Już w najbliższy piątek 6 stycznia mamy czerwoną kartkę w kalendarzu, bo to Święto Trzech Króli, pierwszy długi weekend. Później trochę posuchy, bo na smakowite kąski trzeba poczekać do maja, ale warto. Pierwszy maja to wtorek, trzeci – czwartek. Tak poszatkowany tydzień sprawia, że pojawia się szansa na długi wyjazd czy wypoczynek na działce. I to nie byle jaki, bo dziewięciodniowy! Wystarczy wziąć urlop w poniedziałek (30 kwietnia), środę (2 maja) i piątek (4 maja) żeby mieć wolne od 28 kwietnia do 6 maja!
Niewielkie pole manewru jest w sierpniu; Wniebowzięcie Najświętszej Maryi Panny 15 sierpnia to środa, można ewentualnie pokusić się o urlop 13-14 sierpnia i mieć pięć dni wolnego od 11 do 15 sierpnia.

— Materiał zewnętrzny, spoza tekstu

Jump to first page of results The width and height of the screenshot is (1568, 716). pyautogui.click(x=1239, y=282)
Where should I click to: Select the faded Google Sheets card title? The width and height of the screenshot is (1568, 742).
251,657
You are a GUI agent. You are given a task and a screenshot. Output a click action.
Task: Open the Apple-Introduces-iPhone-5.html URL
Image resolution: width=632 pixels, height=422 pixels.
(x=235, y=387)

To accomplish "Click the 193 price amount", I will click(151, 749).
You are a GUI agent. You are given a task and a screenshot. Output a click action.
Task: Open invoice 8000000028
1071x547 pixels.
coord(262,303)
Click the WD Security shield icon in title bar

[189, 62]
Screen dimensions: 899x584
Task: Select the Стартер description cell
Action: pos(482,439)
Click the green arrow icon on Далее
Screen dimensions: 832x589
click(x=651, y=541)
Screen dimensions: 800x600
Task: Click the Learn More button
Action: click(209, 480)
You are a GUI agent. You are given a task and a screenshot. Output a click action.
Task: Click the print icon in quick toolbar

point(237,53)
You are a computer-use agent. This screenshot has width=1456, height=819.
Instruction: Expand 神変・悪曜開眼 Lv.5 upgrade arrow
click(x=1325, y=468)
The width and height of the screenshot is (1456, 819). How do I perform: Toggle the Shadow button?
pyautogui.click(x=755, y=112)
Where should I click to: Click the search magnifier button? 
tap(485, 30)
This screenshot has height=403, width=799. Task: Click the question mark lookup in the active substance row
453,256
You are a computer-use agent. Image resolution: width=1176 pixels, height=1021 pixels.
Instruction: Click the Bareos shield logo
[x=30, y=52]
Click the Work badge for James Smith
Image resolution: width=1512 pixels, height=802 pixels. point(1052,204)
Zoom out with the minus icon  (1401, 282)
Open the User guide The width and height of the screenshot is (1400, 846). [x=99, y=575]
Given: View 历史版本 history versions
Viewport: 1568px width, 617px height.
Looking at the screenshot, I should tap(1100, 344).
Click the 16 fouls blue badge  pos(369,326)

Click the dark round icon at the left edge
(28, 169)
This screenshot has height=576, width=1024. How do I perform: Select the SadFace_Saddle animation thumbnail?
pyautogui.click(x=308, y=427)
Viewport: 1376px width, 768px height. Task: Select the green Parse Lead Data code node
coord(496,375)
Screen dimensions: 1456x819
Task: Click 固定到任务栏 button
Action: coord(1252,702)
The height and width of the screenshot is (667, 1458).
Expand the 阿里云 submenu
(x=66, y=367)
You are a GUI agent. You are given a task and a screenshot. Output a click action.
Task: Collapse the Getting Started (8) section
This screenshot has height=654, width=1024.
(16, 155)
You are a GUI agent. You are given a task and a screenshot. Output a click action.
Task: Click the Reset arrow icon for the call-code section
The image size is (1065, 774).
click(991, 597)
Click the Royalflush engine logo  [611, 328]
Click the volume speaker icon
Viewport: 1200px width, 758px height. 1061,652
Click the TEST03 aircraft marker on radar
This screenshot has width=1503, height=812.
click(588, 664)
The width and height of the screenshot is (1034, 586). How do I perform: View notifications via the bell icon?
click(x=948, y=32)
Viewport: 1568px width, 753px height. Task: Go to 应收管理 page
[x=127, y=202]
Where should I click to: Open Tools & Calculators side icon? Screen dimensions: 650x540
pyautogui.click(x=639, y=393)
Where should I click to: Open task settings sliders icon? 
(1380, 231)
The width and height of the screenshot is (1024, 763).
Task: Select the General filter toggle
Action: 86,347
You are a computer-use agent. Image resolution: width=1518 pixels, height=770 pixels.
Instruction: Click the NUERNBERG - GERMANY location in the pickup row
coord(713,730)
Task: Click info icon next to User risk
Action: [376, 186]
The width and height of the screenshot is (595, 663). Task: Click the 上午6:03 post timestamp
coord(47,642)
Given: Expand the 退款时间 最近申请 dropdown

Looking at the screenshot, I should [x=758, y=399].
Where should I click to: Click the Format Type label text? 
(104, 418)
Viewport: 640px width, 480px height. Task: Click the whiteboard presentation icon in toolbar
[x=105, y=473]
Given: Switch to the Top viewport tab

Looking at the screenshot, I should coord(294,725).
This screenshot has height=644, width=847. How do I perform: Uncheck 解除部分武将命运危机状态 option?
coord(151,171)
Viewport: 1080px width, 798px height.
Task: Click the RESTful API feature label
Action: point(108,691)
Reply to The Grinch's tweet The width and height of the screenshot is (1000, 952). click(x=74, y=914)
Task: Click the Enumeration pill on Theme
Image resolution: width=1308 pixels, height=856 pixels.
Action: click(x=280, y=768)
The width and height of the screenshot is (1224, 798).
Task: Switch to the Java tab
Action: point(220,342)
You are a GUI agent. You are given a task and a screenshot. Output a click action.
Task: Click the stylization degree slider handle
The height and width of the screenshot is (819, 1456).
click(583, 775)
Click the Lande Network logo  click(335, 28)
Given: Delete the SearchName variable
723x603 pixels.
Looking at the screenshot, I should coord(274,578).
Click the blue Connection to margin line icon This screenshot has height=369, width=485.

Nie zakombinujemy wprawdzie z Zielonymi Świątkami, bo przypadają w niedzielę 27 maja i Narodowym Świętem Niepodległości – niedziela 11 listopada, ale Boże Ciało to czwartek 7 czerwca, więc przy urlopie w piątek 8 czerwca mamy cztery dni wolnego – 7-10 czerwca. Podobnie jest z 1 listopada (czwartek), daleki wyjazd na groby bliskich można połączyć z weekendem 2-4 listopada.
Drugi świetny układ – po majowym – czeka nas w grudniu. Święta Bożego Narodzenia będziemy obchodzić we wtorek i środę. Urlop tylko w Wigilię to już pięć dni wolnego. Ale można iść dalej: jeśli dodamy do tego wolne 27, 28 i 31 grudnia, będziemy mogli cieszyć 11-ma dniami wolnego (22 grudnia-1 stycznia)!
Maksimum zysku:
- Mając 1 dzień wolny – można mieć 4 dni wolne w terminie 22-26 grudnia
- Mając 2 dni urlopu – 6 dni wolnego -np. 28 kwietnia-6 maja, 21-26 grudnia, 22-27 grudnia lub 25-30 grudnia
- Poświęcamy 3 dni urlopu – w zamian 9 dni wolnego: 28 kwietnia – 6 maja lub 22-30 grudnia
- Mamy 4 dni urlopu – to zyskujemy 11 dni wolnego: 22 grudnia – 1 styczna 2013.